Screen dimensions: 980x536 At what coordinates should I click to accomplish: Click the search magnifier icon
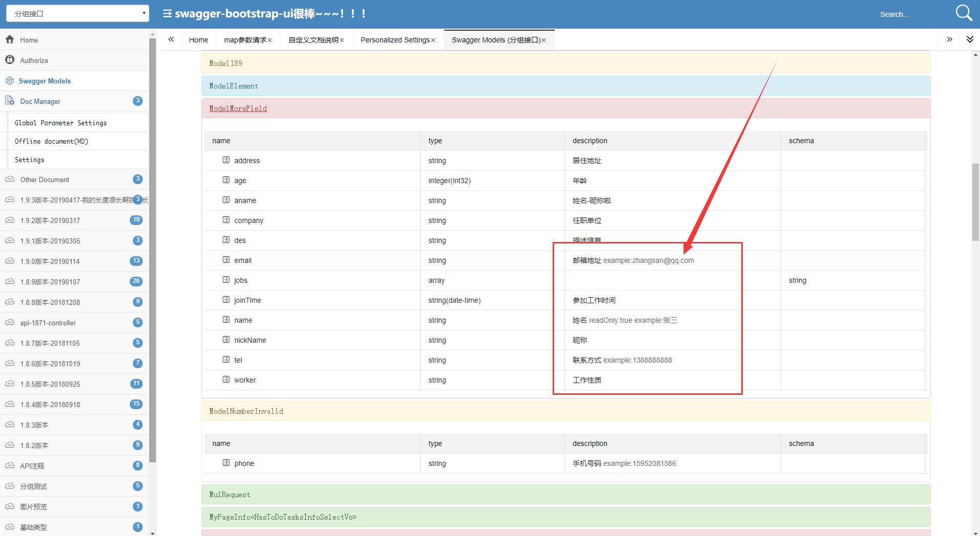(964, 13)
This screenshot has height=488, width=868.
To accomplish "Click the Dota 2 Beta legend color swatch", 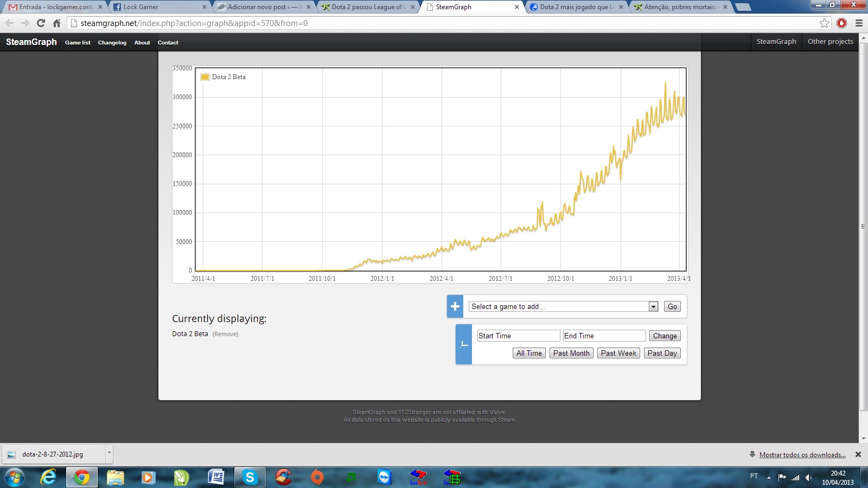I will 205,77.
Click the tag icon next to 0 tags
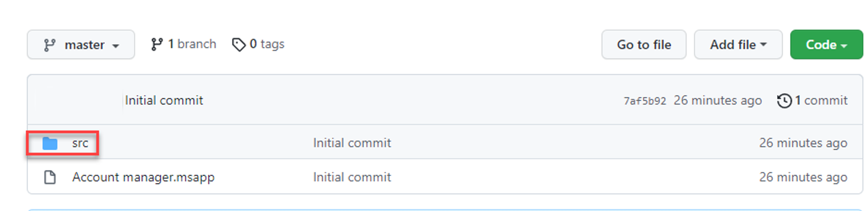868x211 pixels. coord(240,44)
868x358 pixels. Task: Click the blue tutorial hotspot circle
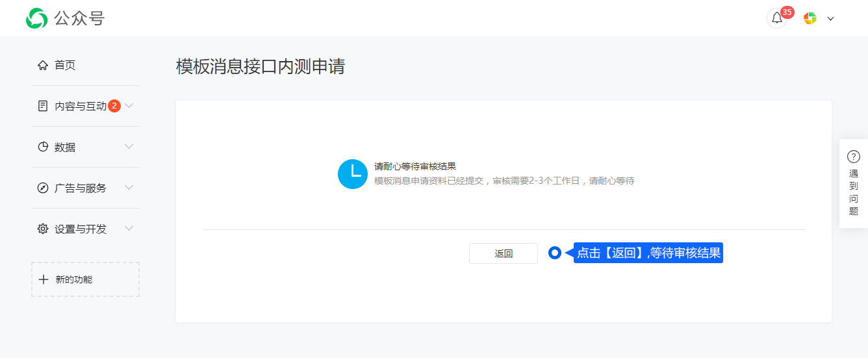tap(554, 253)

▸ **Exercise instructions**
Go to the line that contains "868x358 pixels. Task: Click" and copy it and every line after it through the end of the entries, exactly, without the pictures.

▸ **Exercise answer**
868x358 pixels. Task: Click the blue tutorial hotspot circle
tap(554, 253)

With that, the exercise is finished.